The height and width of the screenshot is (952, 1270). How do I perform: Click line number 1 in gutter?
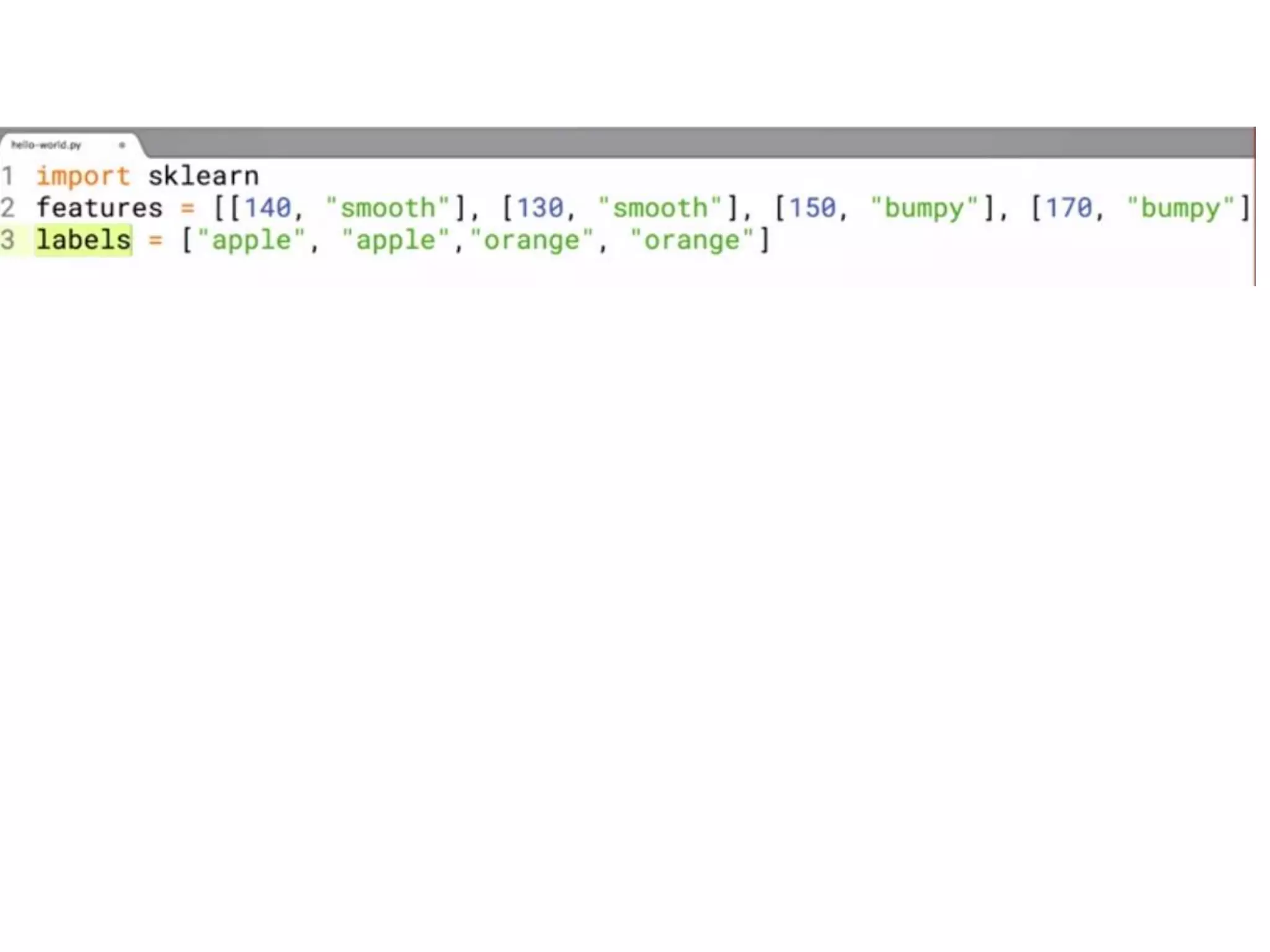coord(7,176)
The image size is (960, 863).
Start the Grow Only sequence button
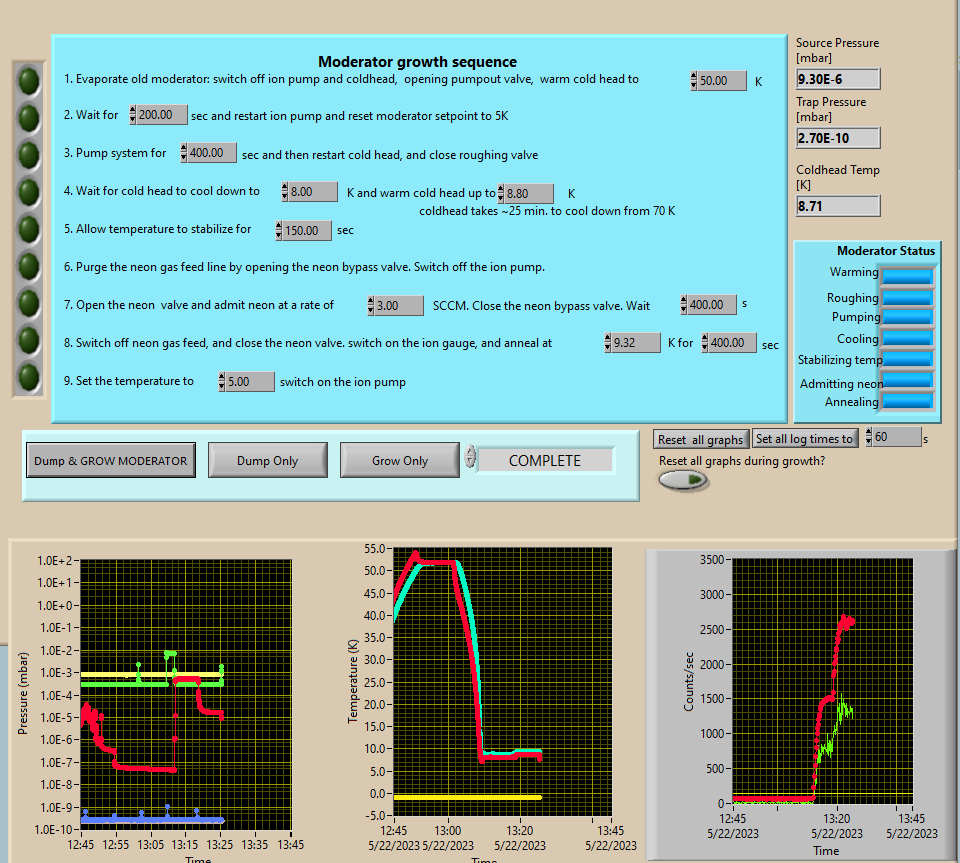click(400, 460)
_ _ _ _ _
**WHAT NEEDS TO BE DONE:**
Rewrite every one of the records above, replacing "button" with "control" and changing nothing else. Omit the pictures from your answer.

**FINAL RESULT:**
The height and width of the screenshot is (952, 1270). How do I perform: Click line number 1 in gutter?
coord(7,176)
The image size is (960, 863).
Start the Grow Only sequence control
click(400, 460)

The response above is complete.